(Records for this task Opens)

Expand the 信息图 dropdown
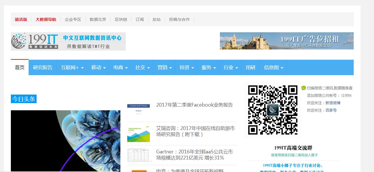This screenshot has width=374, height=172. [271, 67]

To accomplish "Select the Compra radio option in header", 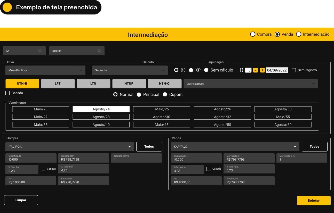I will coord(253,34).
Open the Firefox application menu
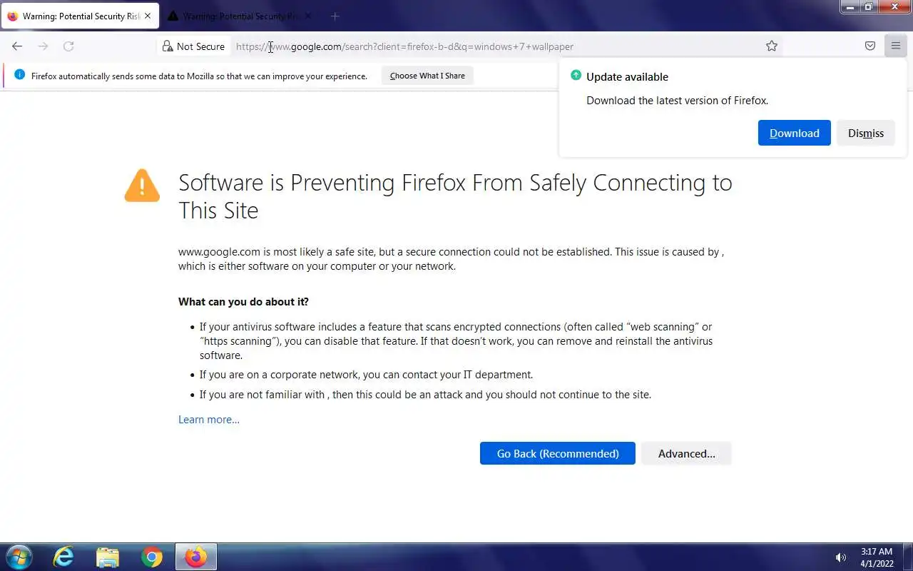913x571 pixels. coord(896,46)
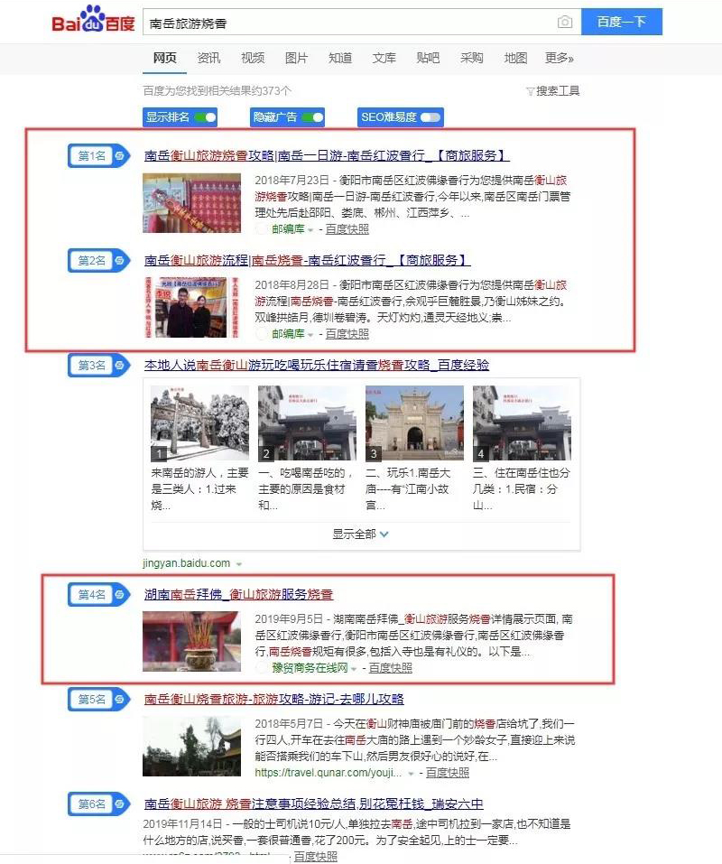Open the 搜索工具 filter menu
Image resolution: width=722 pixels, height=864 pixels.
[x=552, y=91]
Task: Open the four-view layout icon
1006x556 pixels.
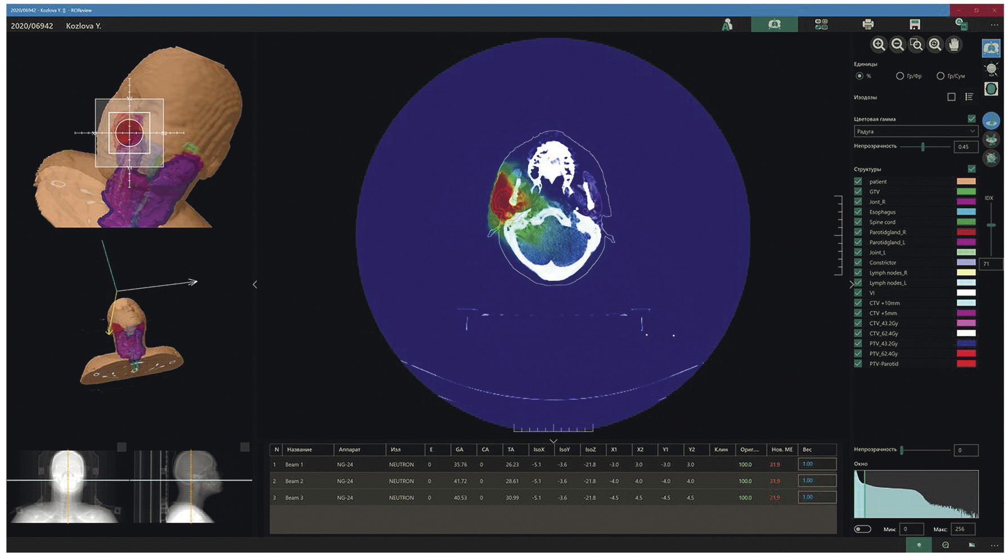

(Records for this task Closes)

Task requirements ::
What you need to copy is the run of lines from the one holding "Task: Open the four-view layout icon" through the end of the data, exactly and only, both ends included, pictures omitted.

Response area ::
Task: Open the four-view layout icon
1006x556 pixels.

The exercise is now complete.